The authors description of what happened here is as off-based as was the CNN Espanol channel's slanted coverage of what transpired here. I've been living here for the past few years and I disagree that Honduras would have been better off with Zelaya in office. The author's statement "Zelaya’s proposed nonbinding plebiscite never mentioned re-election" is missleading at best. Everyone living in this country had been listening to him and knew exactly what he was up to. He planned to follow Chavez, and others, and stay in office. His wanting to "take a poll" on the issue was just a way of stirring up a frenzy that he anticipated would sweep him into continuous presidential status.

What Micheletti did was quite simply; to save democracy in Central America. Micheletti's actions stopped in its tracks the status quo in Central America, where presidents have been figuring out ways to stay in office.

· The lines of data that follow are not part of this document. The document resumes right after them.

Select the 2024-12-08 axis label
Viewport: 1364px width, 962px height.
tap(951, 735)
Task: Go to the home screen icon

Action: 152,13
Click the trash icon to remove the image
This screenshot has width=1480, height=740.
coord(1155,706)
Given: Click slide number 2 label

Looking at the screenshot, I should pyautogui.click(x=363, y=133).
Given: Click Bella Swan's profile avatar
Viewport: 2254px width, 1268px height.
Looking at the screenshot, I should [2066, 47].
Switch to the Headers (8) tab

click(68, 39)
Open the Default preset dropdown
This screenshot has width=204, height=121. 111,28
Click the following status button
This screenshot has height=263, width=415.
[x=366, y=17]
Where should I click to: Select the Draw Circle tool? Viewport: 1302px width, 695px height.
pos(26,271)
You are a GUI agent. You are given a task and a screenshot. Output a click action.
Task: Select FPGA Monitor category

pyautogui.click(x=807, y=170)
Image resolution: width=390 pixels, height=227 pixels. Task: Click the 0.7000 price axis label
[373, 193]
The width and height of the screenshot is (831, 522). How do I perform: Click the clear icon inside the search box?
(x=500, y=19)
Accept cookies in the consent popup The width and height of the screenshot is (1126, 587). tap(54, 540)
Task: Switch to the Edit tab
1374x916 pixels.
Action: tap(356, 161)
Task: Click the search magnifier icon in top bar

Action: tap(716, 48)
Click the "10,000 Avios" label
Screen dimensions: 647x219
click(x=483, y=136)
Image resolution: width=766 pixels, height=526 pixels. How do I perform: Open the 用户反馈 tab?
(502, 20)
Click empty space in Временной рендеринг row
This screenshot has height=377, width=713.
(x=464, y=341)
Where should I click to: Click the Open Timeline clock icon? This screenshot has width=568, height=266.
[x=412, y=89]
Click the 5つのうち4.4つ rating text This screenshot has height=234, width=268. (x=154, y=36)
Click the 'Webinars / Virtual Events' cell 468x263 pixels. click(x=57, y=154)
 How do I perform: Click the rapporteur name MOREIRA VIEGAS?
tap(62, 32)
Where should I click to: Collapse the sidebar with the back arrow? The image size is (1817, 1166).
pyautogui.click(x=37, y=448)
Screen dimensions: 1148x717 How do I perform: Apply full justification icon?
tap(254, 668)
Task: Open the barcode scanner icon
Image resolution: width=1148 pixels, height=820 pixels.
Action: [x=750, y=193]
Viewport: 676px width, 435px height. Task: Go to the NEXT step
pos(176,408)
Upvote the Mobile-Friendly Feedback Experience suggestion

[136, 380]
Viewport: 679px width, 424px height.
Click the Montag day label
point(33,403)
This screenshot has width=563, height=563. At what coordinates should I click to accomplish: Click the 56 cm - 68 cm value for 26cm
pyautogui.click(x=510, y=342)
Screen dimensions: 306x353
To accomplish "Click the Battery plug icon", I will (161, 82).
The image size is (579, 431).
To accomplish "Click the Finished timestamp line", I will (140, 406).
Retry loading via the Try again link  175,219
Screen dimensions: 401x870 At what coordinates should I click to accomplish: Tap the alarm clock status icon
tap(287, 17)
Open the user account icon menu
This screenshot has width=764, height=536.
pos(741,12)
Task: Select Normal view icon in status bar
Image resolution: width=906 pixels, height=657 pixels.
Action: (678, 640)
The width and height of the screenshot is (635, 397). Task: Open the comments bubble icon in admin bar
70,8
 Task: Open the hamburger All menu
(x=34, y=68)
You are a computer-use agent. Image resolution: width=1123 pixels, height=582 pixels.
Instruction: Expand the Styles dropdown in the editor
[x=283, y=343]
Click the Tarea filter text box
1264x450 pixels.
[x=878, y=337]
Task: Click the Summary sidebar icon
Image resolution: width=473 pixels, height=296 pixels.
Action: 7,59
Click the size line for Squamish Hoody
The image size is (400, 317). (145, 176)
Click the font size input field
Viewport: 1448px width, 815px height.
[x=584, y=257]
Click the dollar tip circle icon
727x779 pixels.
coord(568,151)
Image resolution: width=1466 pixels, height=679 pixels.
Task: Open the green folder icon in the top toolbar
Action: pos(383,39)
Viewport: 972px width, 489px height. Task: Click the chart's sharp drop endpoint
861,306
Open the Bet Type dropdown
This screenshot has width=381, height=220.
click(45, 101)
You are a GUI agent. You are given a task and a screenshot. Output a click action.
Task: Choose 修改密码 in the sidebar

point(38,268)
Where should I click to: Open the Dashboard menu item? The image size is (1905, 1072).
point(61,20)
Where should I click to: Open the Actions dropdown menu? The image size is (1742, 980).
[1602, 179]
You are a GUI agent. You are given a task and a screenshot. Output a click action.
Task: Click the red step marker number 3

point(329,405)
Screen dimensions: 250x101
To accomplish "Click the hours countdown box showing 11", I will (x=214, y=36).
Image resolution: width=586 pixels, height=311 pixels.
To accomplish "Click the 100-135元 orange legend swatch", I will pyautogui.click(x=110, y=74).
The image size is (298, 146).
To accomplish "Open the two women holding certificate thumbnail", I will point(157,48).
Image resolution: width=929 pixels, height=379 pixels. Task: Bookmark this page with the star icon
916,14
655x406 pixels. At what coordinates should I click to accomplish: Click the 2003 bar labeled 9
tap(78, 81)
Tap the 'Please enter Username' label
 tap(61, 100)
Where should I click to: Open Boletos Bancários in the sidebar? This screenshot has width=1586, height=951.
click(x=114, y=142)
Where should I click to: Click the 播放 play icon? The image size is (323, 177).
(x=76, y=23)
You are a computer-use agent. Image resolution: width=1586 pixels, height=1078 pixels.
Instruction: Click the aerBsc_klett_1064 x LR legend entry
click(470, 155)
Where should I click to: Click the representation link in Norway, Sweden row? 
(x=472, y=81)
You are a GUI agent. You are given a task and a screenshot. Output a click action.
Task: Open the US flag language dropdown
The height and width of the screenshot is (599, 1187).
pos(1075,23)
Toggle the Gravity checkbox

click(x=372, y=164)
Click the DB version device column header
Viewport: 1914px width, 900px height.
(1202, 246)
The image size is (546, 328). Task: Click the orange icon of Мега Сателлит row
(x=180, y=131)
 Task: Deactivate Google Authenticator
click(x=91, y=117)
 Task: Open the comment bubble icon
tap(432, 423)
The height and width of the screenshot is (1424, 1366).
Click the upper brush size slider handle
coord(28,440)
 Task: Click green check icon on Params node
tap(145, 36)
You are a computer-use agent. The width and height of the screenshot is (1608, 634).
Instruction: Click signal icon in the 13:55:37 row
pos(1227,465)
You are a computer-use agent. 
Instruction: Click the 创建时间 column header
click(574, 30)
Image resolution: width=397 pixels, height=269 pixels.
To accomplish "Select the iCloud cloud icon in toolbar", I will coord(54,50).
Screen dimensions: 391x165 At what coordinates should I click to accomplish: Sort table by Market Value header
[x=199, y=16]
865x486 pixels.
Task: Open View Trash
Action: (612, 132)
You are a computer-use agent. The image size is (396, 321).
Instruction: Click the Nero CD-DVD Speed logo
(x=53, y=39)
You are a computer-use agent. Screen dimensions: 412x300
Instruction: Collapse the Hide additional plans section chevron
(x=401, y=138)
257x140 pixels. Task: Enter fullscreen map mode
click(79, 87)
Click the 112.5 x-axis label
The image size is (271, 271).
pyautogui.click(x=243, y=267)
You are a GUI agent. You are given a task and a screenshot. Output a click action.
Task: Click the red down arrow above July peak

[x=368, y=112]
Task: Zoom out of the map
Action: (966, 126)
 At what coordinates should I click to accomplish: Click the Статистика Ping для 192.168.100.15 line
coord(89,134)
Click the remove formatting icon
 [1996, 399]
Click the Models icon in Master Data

CNN Espanol covered the pro-Zelaya marches much more than the Michiletti's pro-government marches, thus the world opinion was swayed by biased news coverage. I'm not speaking from a third person perspective. Living in the heart of the area where the marches took place, I witnessed the marches personally. The Michiletti, or what was referred here to as the "pro-government" marches were civilized and the numbers were huge. The people were average, everyday working class Hondurans trying to keep their country from becoming another Cuba or Venezuela. The Zelaya marchers were bused in from rural areas, paid $20.00 a day and were a bunch of hoodlums. They burned businesses, painted graffiti on everything including public and private property and did thousands of dollars of damage to property.   (I witnessed this first hand). And contray to what a lot of media missreported, the military did not take over Honduras. They were simply the tool used to physically remove Zelaya.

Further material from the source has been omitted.